▸ What is required: Write out the rows from the beginning through the line with "site Cap Eco-délégués (127, 300)", putting "témoins" in place of "cookies" and keeping everything else the same. Leave out the pictures.

▸ Material shown:
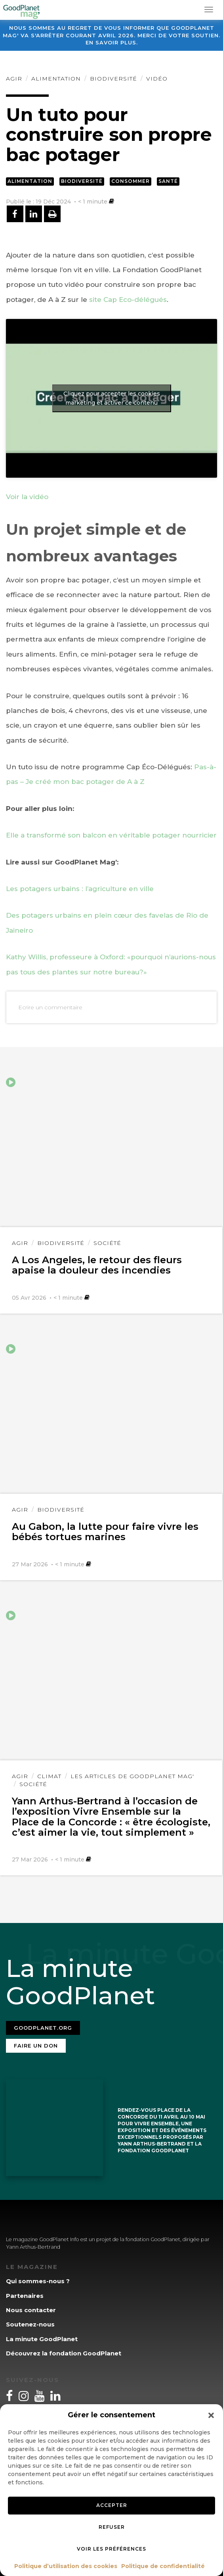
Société (107, 1243)
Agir (14, 78)
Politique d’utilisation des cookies (65, 2566)
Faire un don (36, 2045)
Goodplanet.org (43, 2028)
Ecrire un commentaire (50, 1007)
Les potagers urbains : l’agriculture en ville (80, 889)
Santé (168, 181)
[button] (211, 2415)
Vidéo (157, 78)
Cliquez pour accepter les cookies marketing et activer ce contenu (111, 398)
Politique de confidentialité (163, 2566)
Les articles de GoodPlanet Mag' (132, 1776)
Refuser (112, 2527)
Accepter (111, 2505)
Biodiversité (113, 78)
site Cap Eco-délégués (127, 300)
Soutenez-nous (30, 2324)
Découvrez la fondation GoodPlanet (63, 2353)
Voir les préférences (111, 2549)
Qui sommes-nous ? (38, 2281)
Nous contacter (31, 2310)
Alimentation (56, 78)
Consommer (130, 181)
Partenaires (25, 2295)
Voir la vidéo (27, 497)
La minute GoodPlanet (42, 2339)
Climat (49, 1776)
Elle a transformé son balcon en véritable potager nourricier (111, 835)
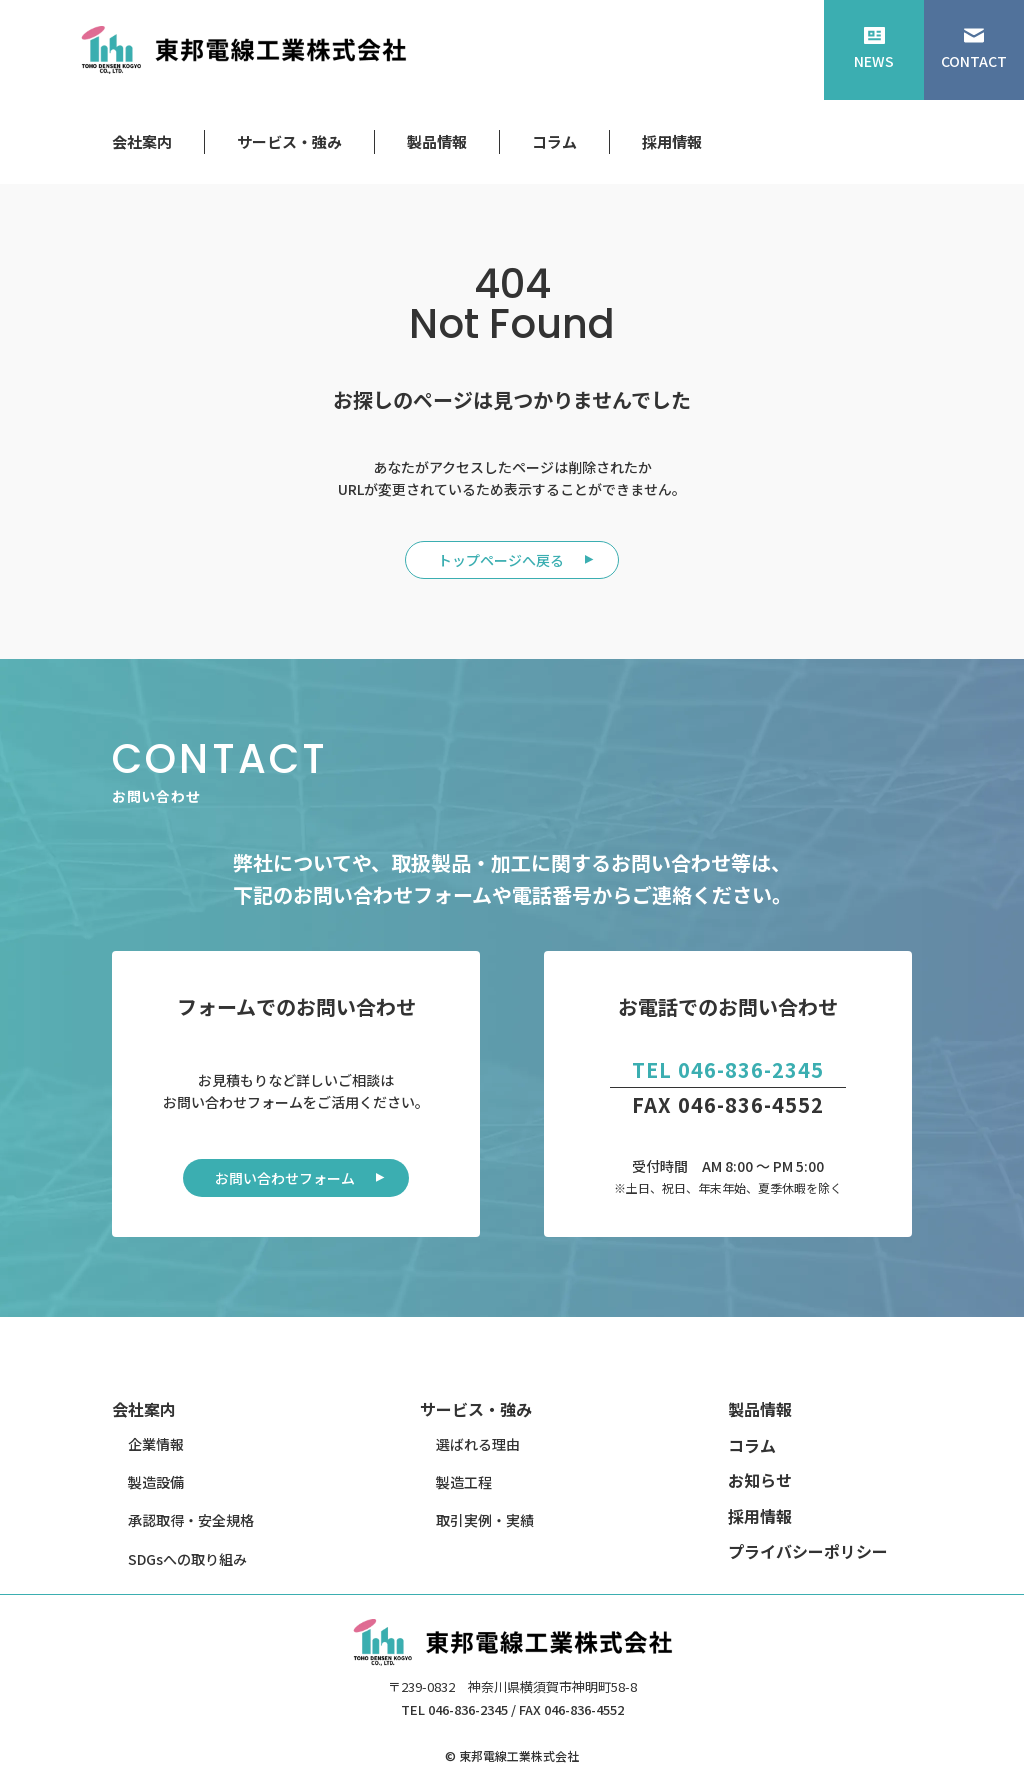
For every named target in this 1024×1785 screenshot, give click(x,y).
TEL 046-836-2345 (728, 1069)
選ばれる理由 (478, 1444)
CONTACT (974, 49)
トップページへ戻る (501, 560)
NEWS (874, 49)
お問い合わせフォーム (285, 1178)
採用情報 (672, 141)
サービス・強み (289, 141)
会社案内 (142, 141)
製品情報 (437, 141)
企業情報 (156, 1444)
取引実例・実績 (485, 1520)
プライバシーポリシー (808, 1551)
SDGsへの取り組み (187, 1559)
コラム (554, 141)
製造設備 (156, 1482)
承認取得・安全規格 (191, 1520)
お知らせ (760, 1480)
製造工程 (464, 1482)
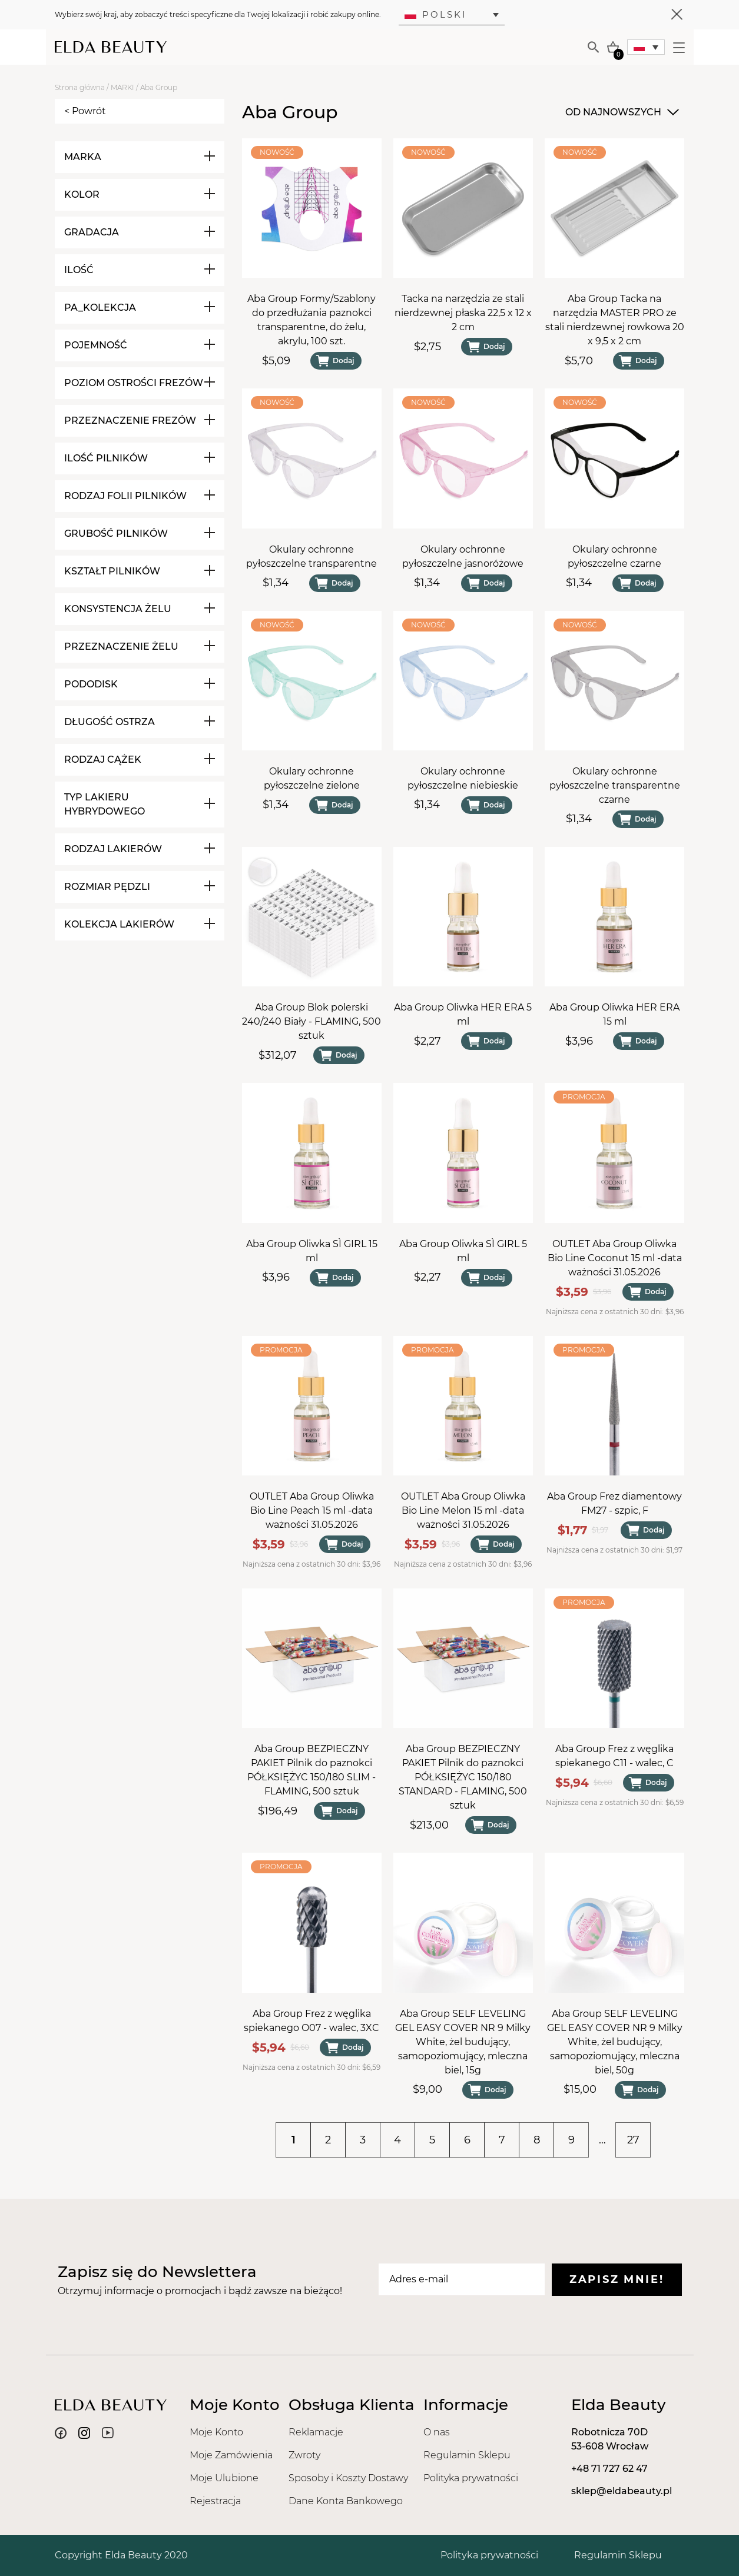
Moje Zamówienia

▸ Task output:
Société (107, 1243)
Agir (14, 78)
Politique d’utilisation des témoins (65, 2566)
Faire un don (36, 2045)
Goodplanet.org (43, 2028)
Ecrire un commentaire (50, 1007)
Les potagers urbains : l’agriculture en ville (80, 889)
Santé (168, 181)
[button] (211, 2415)
Vidéo (157, 78)
Cliquez pour accepter les témoins marketing et activer ce contenu (111, 398)
Politique de confidentialité (163, 2566)
Les articles de GoodPlanet Mag' (132, 1776)
Refuser (112, 2527)
Accepter (111, 2505)
Biodiversité (113, 78)
site Cap Eco-délégués (127, 300)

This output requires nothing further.